Die SPD glaubt wieder an sich selbst
Eine SPD ohne Zuversicht ist soviel wert, wie eine Kirche ohne Glauben." Es war Willy Brandt, der diese Beschwörungsformel geprägt hat. Und Franz Müntefering, der Willy Brandt an diesem Wochenende auf denkwürdige Weise zum zweiten Mal als SPD-Vorsitzender beerbt hat, zitierte ihn genüsslich.
Die Partei der Selbstzweifler hat ein grundlegender Stimmungswandel erfasst. Wie schnell sich in der Politik doch der Wind dreht.
Die SPD ist wieder da - auch wenn sich das noch nicht in den Umfragewerten niederschlägt. Doch schließlich weiß jeder PR-Fachmann: Nur wer von sich selbst überzeugt ist, kann auch andere überzeugen.
Dass diese neue Zuversicht nicht gespielt ist, liegt an dem zufälligen Zusammenwirken von personeller Erneuerung und globaler Finanzkrise. Der schicksalhafte Abgang von Kurt Beck wirkte auf die Partei wie eine Erlösung.

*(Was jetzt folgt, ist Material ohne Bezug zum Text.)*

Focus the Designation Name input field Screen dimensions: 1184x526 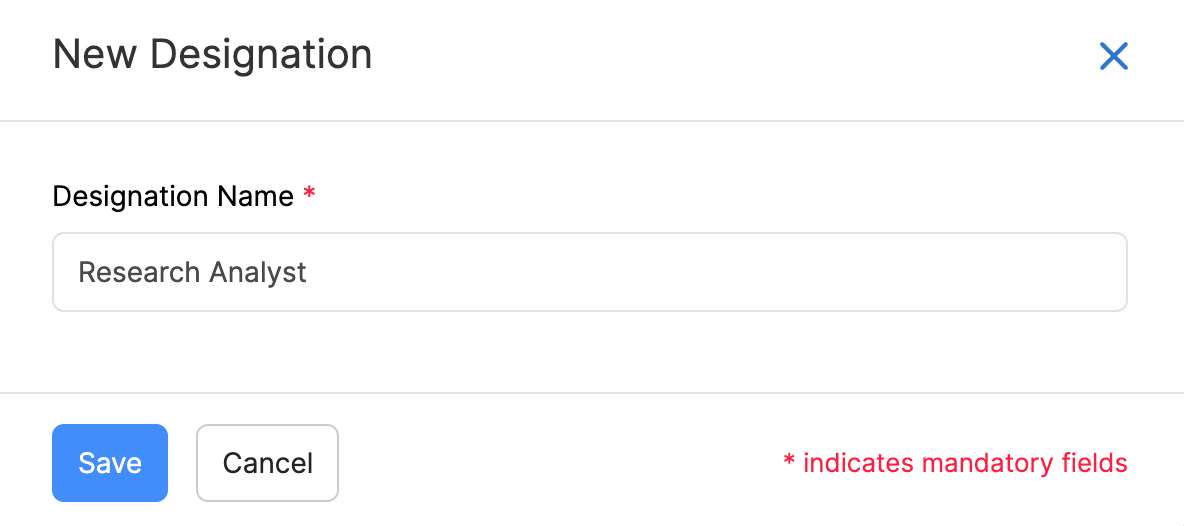point(589,272)
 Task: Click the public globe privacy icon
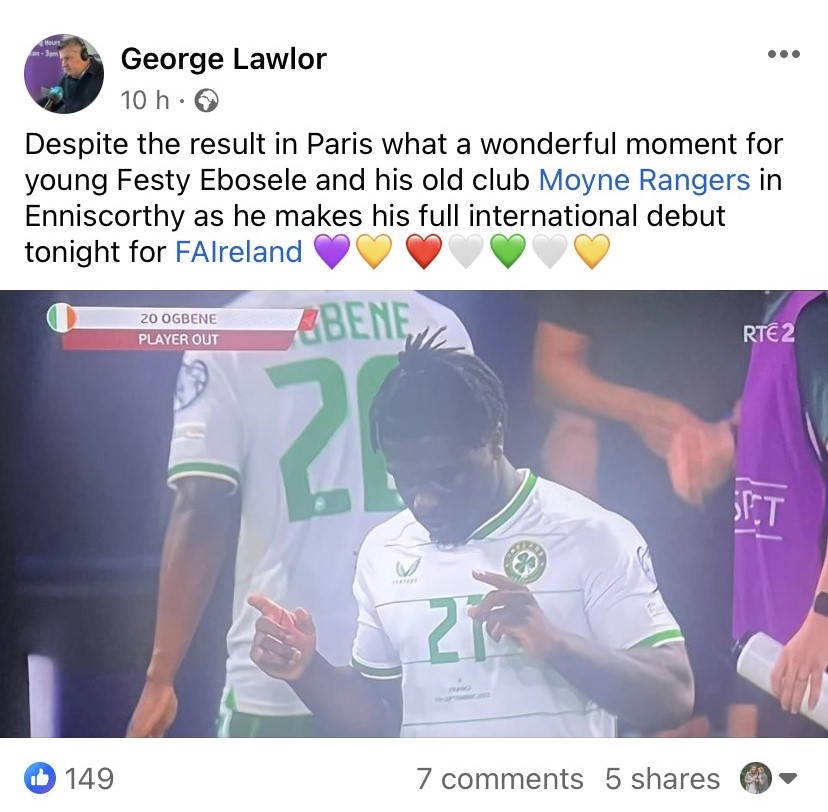tap(206, 101)
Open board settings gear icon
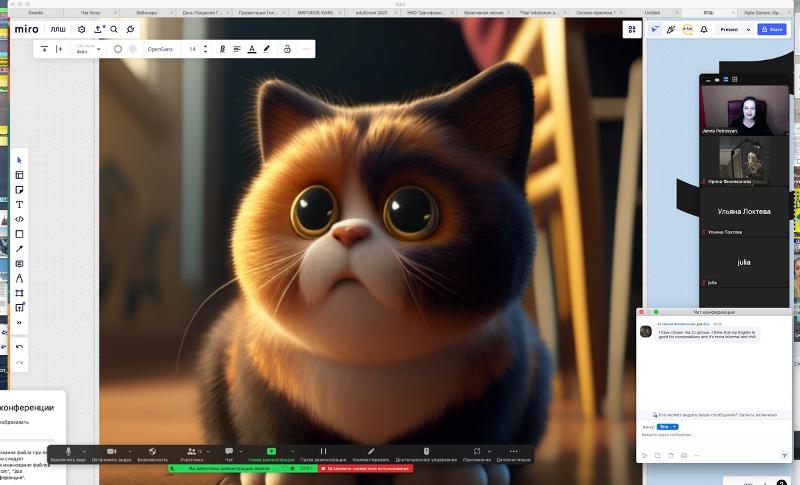The height and width of the screenshot is (485, 800). [82, 30]
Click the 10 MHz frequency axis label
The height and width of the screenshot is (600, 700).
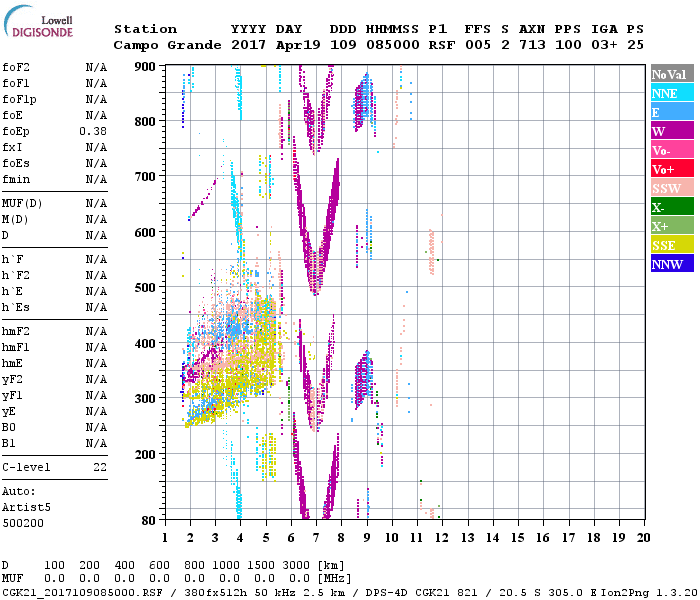[x=392, y=537]
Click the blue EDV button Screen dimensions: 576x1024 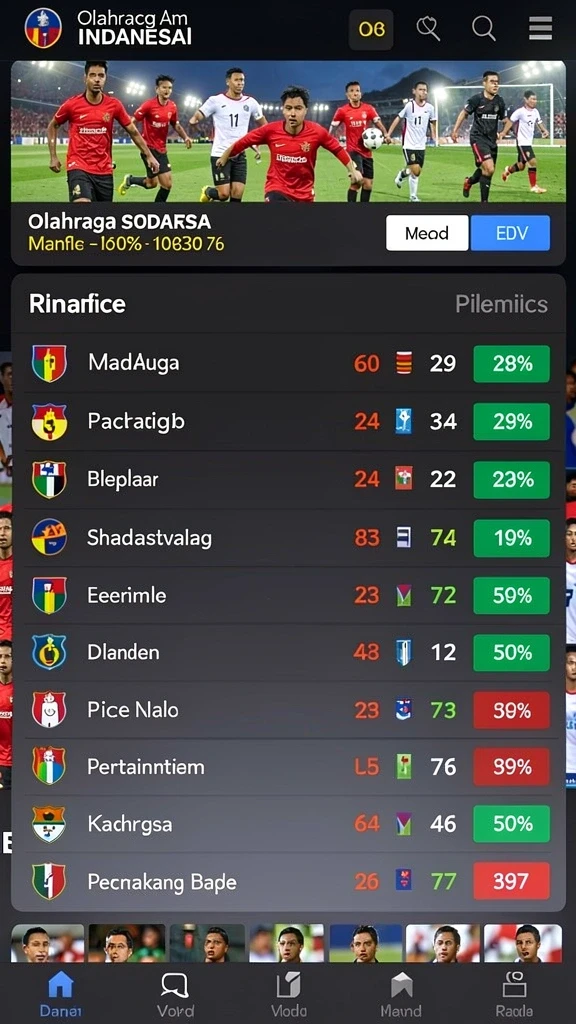click(x=511, y=233)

Mit Müntefering ist zwar ein nicht von allen geliebter, aber dafür umso wirkungsvollerer Steuermann an die Parteispitze zurückgekehrt. Mit Frank-Walter Steinmeier erwächst Angela Merkel ein Konkurrent, dem man ganz unabhängig von parteipolitischen Wasserstandsmeldungen das Amt des Kanzlers ebenso zutraut.
Und selbst den kühnen Zyniker Peer Steinbrück schließt die Partei nach seinem eindrucksvollen Krisenmanagement der vergangenen Wochen in ihr Herz ein. Personell steht es zwischen SPD und Union auf einmal 3:1.
Entscheidend aber ist, dass der Neoetatismus - der neue Ruf nach dem ordnenden Staat - der SPD in die Hände spielt. Wie durch ein Wunder sind auf einmal die Gräben zwischen ihren Parteiflügeln zugeschüttet. Obwohl in der Stunde der Macher zunächst das Ansehen der Großen Koalition insgesamt gestärkt worden ist, kann sich die SPD wieder an ihrem Hauptgegner, der Union, abarbeiten - anstatt komplexbeladen auf die Linke zu schielen.
Diese neue Stärke der SPD wird für die breitere Öffentlichkeit erst richtig sichtbar werden, wenn in den kommenden Wochen die programmatische Verunsicherung von CDU und CSU zum Vorschein kommt. Sie werden den ordnungspolitischen Schwenk, den die Weltfinanzkrise erzwungen hat, nicht ohne inneren Streit nachvollziehen. Das Rennen um die Kanzlerschaft 2009 ist wieder offen.